One of the first things to understand about LLMs is that they are ideally applied to conversational situations where a person is interacting with a digital application.

LLMs are less adept at handling logical operations, the type of tasks typically managed by rule-based coding. Despite the hype suggesting LLMs are transforming fields like supply chain, finance, or logistics, this isn't entirely accurate. While these sectors might occasionally present suitable LLM use cases, they aren't where LLMs are expected to excel. As of now, LLMs haven't sparked a revolution in any particular field. We are still in the process of exploring their potential industrial applications, so a bit of patience is required. Don’t get caught up in the breathless hype.

There are a couple of characteristics to look for when looking for LLM use cases.
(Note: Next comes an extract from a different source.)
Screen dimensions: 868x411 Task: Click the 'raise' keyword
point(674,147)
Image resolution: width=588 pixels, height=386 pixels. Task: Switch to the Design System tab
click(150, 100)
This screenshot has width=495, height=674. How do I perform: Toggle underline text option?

I’ll list them here and go into each of them.

These are the characteristics it must have:

  • Involves a qualitative task not a quantitative or logical task
  • Is tolerant of occasional errors

It should probably have some of these characteristics:

  • Makes use of written language
  • Helps a person digest or make sense of a large or confusing body of information
  • Is used as a second line of defense in preventing mistakes not the primary one
  • Helps people make use of a complex control system, user interface or domain specific language
  • Is used for learning or employee training or mentoring

Let’s go through a few of these and then will give some examples of actual use cases that would be good ones followed by some use cases that are suspect.
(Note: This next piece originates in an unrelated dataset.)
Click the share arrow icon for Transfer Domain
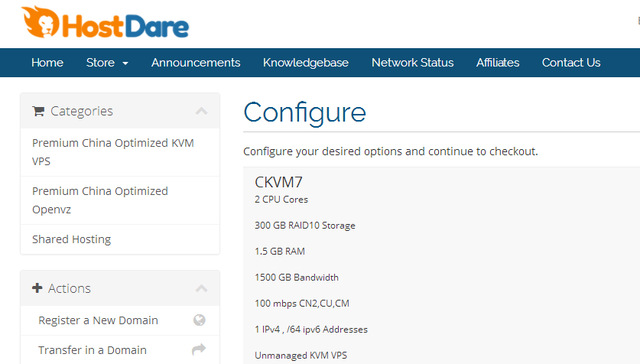Screen dimensions: 640x364 tap(199, 350)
Qualitative not quantitative?

AI and machine learning are often utilized for quantitative tasks, but generative AI isn't usually the best fit for such purposes. Specifically considering LLMs, it's important to recognize that they make educated guesses based on patterns they've observed, aiming to mimic an "expert" response to a question. Their goal is to sound knowledgeable, regardless of whether they truly are experts. They strive to provide accurate information based on what they've learned. However, when faced with gaps in information, they may "hallucinate," or interpolate, to fill in the blanks. Techniques like RAG (Retrieval Augmented Generation), a straightforward but crude approach, improve this to some extent, but this inherent feature will always remain. LLMs aren't primarily designed for reliability or precision. It was somewhat of a happy accident that they were found to be useful for this at all.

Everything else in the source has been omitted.